• _Extract provided_:
-----
Blue Wolf Capital Partners LLC is an American private equity firm based in New York City, New York, founded in 2005 by Adam Blumenthal and Josh Wolf-Powers. Blue Wolf's investments include middle-market companies in health care, forest and building products, as well as in the manufacturing, industrial, and engineering services sectors. The firm has raised four funds to date and manages more than $2.9 billion in capital as of the end of 2022.

== History ==
Blue Wolf Capital Partners was founded in 2005 by Adam Blumenthal, who previously served as first deputy comptroller for New York City and managed American Capital Ltd, and Josh Wolf-Powers, a managing director for private investments for the New York State Comptroller's office. Blue Wolf utilizes Environmental, Social, and Governance principles and integrates them into its value creation strategies. Both Blumenthal and Wolf-Powers initially served as managing partners of Blue Wolf. Wolf-Powers has since left the firm for a career as a clinical social worker.
-----
• _Source data_:
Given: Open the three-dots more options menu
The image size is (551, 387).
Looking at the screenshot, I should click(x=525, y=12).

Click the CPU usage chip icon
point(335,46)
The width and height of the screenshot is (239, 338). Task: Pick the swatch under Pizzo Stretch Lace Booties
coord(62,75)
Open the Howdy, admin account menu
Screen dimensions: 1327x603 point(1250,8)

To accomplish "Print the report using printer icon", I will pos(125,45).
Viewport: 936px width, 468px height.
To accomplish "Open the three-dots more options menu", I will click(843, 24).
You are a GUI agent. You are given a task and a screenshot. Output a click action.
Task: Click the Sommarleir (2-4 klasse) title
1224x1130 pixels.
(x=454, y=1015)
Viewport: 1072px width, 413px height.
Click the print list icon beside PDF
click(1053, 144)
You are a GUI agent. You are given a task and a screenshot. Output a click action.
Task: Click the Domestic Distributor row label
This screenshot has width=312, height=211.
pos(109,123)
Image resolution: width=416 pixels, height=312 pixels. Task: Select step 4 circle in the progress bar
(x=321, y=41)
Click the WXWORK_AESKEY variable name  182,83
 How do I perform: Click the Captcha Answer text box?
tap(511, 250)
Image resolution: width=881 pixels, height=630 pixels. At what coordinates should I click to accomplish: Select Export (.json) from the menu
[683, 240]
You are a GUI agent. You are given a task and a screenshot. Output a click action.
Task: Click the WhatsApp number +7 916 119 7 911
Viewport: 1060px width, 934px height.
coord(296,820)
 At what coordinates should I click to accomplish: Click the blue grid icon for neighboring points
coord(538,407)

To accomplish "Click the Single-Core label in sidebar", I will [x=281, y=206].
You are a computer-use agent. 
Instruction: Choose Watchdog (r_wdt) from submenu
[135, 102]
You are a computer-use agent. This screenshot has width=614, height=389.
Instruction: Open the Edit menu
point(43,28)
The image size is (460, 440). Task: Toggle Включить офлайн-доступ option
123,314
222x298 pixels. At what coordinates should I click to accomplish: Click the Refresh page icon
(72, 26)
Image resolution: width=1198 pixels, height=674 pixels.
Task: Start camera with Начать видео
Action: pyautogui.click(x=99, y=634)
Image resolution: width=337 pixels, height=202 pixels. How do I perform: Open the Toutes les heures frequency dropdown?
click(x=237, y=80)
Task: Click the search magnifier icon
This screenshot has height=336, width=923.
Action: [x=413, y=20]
-----
• _Questions on the material_:
A. Answer these from the passage on Blue Wolf Capital Partners:
(i) In what year was the firm founded?
(ii) How much capital did the firm manage as of the end of 2022?
(iii) What career did Wolf-Powers leave the firm to pursue?
B. Write out the passage on Blue Wolf Capital Partners word for word, starting at "Blue Wolf Capital Partners LLC" and ending at "end of 2022.".
C. Continue the passage on Blue Wolf Capital Partners from where it stops.
The listing isn't needed for anything here.

• _Answers to the tasks_:
A.
(i) 2005
(ii) More than $2.9 billion
(iii) Clinical social worker

B.
Blue Wolf Capital Partners LLC is an American private equity firm based in New York City, New York, founded in 2005 by Adam Blumenthal and Josh Wolf-Powers. Blue Wolf's investments include middle-market companies in health care, forest and building products, as well as in the manufacturing, industrial, and engineering services sectors. The firm has raised four funds to date and manages more than $2.9 billion in capital as of the end of 2022.

C.
Blue Wolf often invests in companies that are regulated by government policies or receive government subsidies and are facing financial distress or labor issues. The firm's strategy usually focuses on acquiring controlling stakes in companies that are involved in complex challenges including leadership transitions, distress or government regulation. It has invested in companies with annual revenue of more than $50 million and enterprise values of $500 million. Its third fund closed in July 2013 after raising more than $300 million. Its fourth fund of $540 million closed in October 2017. Its fifth and most recent fund of $1.1 billion was raised in April 2022.

== Operations and acquisitions ==
Blue Wolf initially acquired several companies including Finch Paper Holdings, Northern Pulp Nova Scotia Corp., and Montauk Energy Capital. In 2008, Blue Wolf's second fund acquired two laundries from Chicago hospitals, merging them into Healthcare Laundry Systems and selling it in 2011 after increasing its volume by 70%. Through this investment Blue Wolf won the 2011 Small Market Deal of the Year award from Buyouts Magazine. The firm had previously won the same award in 2008 for its investment in Montauk Energy Capital.

In 2017, Blue Wolf invested $20 million to revive a sawmill in Glenwood, Arkansas, that had declared bankruptcy during the Great Recession. The company joined the portfolio as Caddo River Forest Products and directly created 130 jobs. In May 2018, Blue Wolf sold Caddo River and Suwannee Lumber Co., which it had invested in 2013, to Conifex Timber for a total of $258 million in cash and shares.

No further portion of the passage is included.